Allerdings muss man eben auch immer aufpassen, dass die Gammelei nicht auffällt, also kann es in manchen Berufen durchaus so sein, dass jemand dann dadurch gestresst wird, dass er immer Produktivität vortäuschen muss. Genauso kann jemand auch den Anspruch haben, bei seiner Arbeit etwa Nützliches und Wertvolles zu schaffen oder viel zu leisten – das wäre in dem Fall ja nicht gegeben. Wenn man sich aber dabei wohl fühlt, dann ist es eine feine Sache, nicht so viel machen zu müssen.
Ja, auch "Langeweile" kann Stress im Beruf auslösen. Stress ist schließlich einfach emotionale Belastung und hat nicht zwangsläufig etwas mit Überarbeitung oder Gehetztsein zutun. Wobei "Langeweile" ja eigentlich auch der falsche Begriff ist. Ich denke, es ist eher so, dass einen andere Aspekte sehr nerven und dann eben auch emotional bis hin zum Stress belasten können, wenn man untätig auf der Arbeit herumsitzt.

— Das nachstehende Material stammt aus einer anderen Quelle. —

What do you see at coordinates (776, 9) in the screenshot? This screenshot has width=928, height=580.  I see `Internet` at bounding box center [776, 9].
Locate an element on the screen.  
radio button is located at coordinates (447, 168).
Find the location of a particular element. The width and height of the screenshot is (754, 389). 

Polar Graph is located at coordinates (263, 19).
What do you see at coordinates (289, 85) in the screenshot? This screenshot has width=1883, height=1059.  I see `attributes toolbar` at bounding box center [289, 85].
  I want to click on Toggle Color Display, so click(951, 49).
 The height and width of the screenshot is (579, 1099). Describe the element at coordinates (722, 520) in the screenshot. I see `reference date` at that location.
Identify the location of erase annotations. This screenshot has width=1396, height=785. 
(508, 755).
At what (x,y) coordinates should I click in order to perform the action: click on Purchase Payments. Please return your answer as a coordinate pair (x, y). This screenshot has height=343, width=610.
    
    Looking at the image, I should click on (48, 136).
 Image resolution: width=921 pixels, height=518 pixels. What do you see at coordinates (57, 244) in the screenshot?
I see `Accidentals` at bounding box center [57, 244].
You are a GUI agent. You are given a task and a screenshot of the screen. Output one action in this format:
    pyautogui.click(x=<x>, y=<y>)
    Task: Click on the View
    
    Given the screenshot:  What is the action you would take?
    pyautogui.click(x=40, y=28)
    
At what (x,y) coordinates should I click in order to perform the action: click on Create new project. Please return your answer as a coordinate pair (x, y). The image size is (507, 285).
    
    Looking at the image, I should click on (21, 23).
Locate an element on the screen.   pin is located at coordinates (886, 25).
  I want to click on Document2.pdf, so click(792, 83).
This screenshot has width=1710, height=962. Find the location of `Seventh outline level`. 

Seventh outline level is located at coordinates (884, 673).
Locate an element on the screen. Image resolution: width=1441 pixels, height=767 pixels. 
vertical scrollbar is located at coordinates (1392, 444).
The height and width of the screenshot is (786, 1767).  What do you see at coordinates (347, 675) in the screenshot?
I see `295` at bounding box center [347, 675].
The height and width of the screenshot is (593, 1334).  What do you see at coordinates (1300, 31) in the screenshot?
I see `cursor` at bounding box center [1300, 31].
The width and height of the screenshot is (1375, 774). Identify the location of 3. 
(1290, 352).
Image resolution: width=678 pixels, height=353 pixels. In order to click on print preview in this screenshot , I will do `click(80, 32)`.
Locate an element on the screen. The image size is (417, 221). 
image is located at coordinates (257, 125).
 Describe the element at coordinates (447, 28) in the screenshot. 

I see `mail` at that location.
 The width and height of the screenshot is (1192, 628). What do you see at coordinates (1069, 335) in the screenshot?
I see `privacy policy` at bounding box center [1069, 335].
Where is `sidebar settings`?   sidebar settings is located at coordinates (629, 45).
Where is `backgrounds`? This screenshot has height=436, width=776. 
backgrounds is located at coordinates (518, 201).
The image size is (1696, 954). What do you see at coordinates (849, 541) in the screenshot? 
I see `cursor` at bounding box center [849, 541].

Ein privates Beispiel dazu kann ich auch geben. Da geht es sogar um einen Aspekt, der hier noch gar nicht direkt genannt wurde. Und zwar habe ich einmal an einem Projekt gesessen, an dem mir persönlich sehr viel lag. Ich hatte viele Ideen, wollte viel tun, aber was war? Es musste alles noch durch den Projektleiter abgesegnet werden, und der war nicht da. Und so etwas kam dort oft vor. Man hatte große Pläne und wollte handeln, aber wurde ausgebremst, weil man für den nächsten Schritt irgendeinen Kollegen benötigt hätte (oder eben seine Genehmigung), und die einfach nicht bekam.
Das allein fand ich schon ärgerlich, aber wenn es mehrfach vorkam, und ich dann auch noch von Kollegen gesagt bekam, ich solle doch bisschen langsamer arbeiten, oder ich solle doch froh über die zusätzliche Pause sein und dann eben bisschen online surfen oder einen Kaffee trinken gehen, dann fand ich das besonders unangenehm, da mein emotionaler Zustand ja offensichtlich gar nicht verstanden wurde. Das war also noch einmal mehr irgendwie frustrierend.
Ich kann mir also, gerade in dieser Beispielsituation, die ich eben aus meinen eigenen Erfahrungen beschrieben habe, sehr gut vorstellen, dass da Leute nicht nur "ein bisschen genervt" reagieren, sondern dass es sie auf Dauer, wenn sie das Monate oder sogar Jahre so erleben, wirklich sehr stressen kann.